Two Hollow Guard in mismatched armor stood at the far end, talking in low voices. Their breastplates bore the faint outline of the city's sigil — a sun half-eclipsed by a jagged line — but the metal was dull, mottled with rust.
"Orders say they saw him slip this way," one muttered.
The other shrugged. "Orders say a lot of things."
⸻
Zayway's pulse quickened. He didn't know who they were looking for, but Guard looking meant someone would bleed. It wasn't going to be him.
He slipped sideways into the deeper shadow between two leaning brick walls, his thin frame vanishing into the crease. The stone was damp and cold against his back, the smell of moss strong enough to taste.
From here, he could watch without being seen.
One Guard's voice drifted through the fog. "You ever wonder what's under this street? How far it goes down?"
The other snorted. "Down there's nothing but bones and rats."
But Zayway caught something else — the way the man's eyes flicked to the cobblestones, then quickly away, like he knew something he wasn't supposed to say.
⸻
A shout rang out from somewhere beyond the alley.
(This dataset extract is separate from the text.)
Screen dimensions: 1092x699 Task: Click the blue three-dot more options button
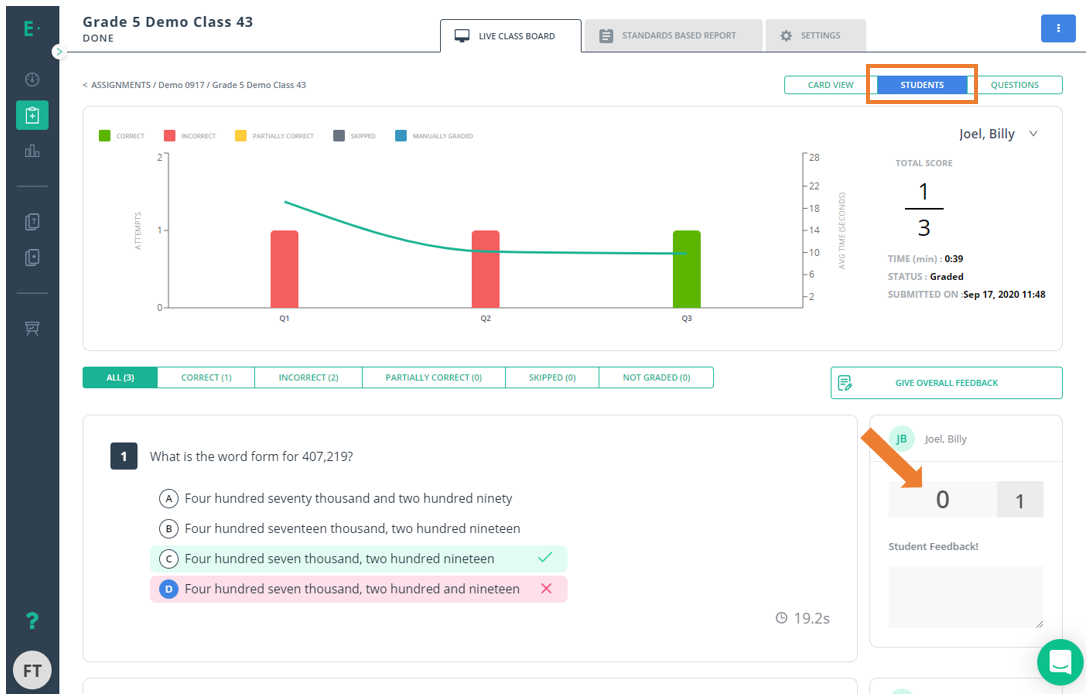pyautogui.click(x=1058, y=28)
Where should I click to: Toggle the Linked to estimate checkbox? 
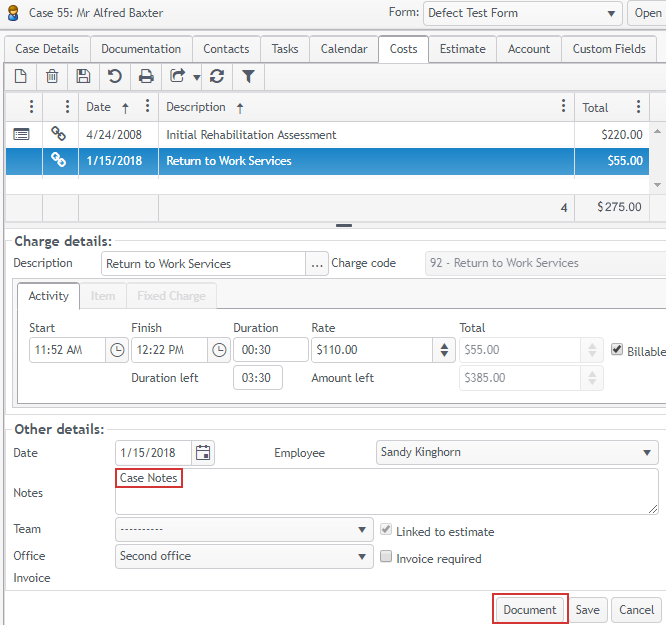[386, 530]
Both Guards turned, hands on their weapons, and jogged off toward the noise.
Zayway waited until their footsteps faded before slipping out from the crease. He glanced once at the cobblestones where the Guard had looked. The cracks between them were wider than he remembered. Silver mist curled from them in thin tendrils, too faint to notice unless you were staring.
And Zayway was staring.
⸻
He knelt and touched the nearest stone. It was colder than ice, yet somehow dry. The silver mist swirled briefly around his fingers before fading into the air.
For reasons he couldn't explain, his stomach dropped.
He pulled his hand back, eyes darting up and down the alley.
Somewhere beneath Hollow Deep, something had just exhaled.